The model I'd pursue would be as I described in my answer to Deconvolution of Synthetic 1D Signals - How To?
As one can see in that question the marked answer by @Hilmar is wrong. Another good reference is Deconvolution of a 1D Time Domain Wave Signal Convolved with Series of Rect Signals.

The Model

$$ f \left( x \right) = \frac{1}{2} \left\| h \ast x - y \right\|_{2}^{2} $$

Where $ h $ is the filter signal, $ x $ is the signal we're after and $ y $ is the measured signal.
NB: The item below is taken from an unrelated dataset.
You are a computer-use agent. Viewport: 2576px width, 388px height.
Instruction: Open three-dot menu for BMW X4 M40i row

The optimization problem is given by:

$$ \arg \min_{x} f \left( x \right) = \arg \min_{x} \frac{1}{2} \left\| h \ast x - y \right\|_{2}^{2} $$

Assuming White Noise finding the signal $ x $ which minimizes the function above will yield the optimal solution.

In order to solve it we'll convert the problem into a matrix form:

$$ \arg \min_{x} f \left( x \right) = \arg \min_{x} \frac{1}{2} \left\| H x - y \right\|_{2}^{2} $$

We can build the matrix $ H $ using the function I built: CreateConvMtx1D(). I used convolution shape of same as it seems to be implied by the question.

Sensitivity

Since the solution is given by $ {\left( {H}^{T} H \right)}^{-1} {H}^{T} y $ the condition number of $ {H}^{T} H $ is practically the sensitivity of the model.

The Solution

The Condition Number of $ H $ is relatively high (~4.6209e+07). Hence we have 2 options:

  1. Understand the problem is highly sensitive, use Float64 for calculations and hope the noise level is low. Otherwise the solution will have high noise since the condition number implies about the noise simplification (Also about how close the filter is to zero in frequency domain).
  2. Use regularization as a combined step of denoising and deconvolution (Denoising and Sharpening in question lingo).
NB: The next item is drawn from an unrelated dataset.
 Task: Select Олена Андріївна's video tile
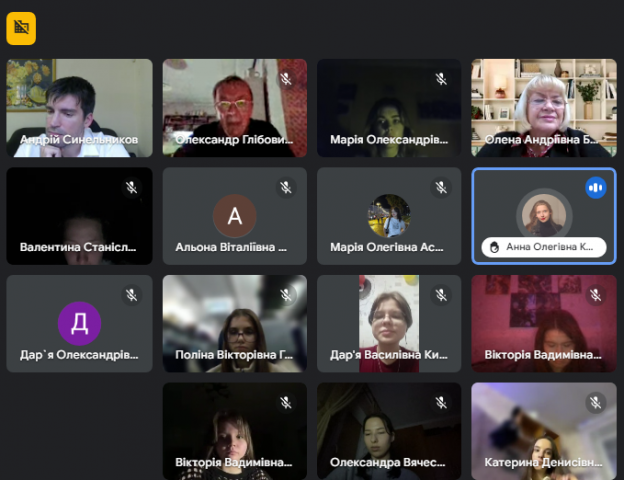point(544,107)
For the regularized case (Equivalent of Wiener Deconvolution, See How Is the Formula for the Wiener Deconvolution Derived?) the optimization problem becomes:

$$ \arg \min_{x} f \left( x \right) = \arg \min_{x} \frac{1}{2} {\left\| H x - y \right\|}_{2}^{2} + \frac{ {\lambda}^{2} }{2} {\left\| x \right\|}_{2}^{2} $$

The solution is given by $ {\left( {H}^{T} H + {\lambda}^{2} I \right)}^{-1} {H}^{T} y $.

The Question

All above is correct yet each case requires its own treatment.

Looking at the signals:

enter image description here

One can see the filter didn't do much (Even look at the sharp rise). Yet the noise level is very high (The STD is ~2).

Looking at at the DFT of the filter above:

enter image description here

The above figure (DC Component was removed) only confirms, the LPF has almost no effect in the frequencies the data really exist. So deconvolution will only "fight" noise which will yield very bad results (As it will be amplified).

For this kind of problem the best thing (Which is the essence of question) to do is reduce the noise. You may do that with a filter. Yet a sharp filter for this problem will require many coefficients and won't be proper for this limited number of samples.

This is a noise governed problem and without a good prior for the data, deconvolution won't work.

The code is available at my StackExchange Signal Processing Q76333 GitHub Repository.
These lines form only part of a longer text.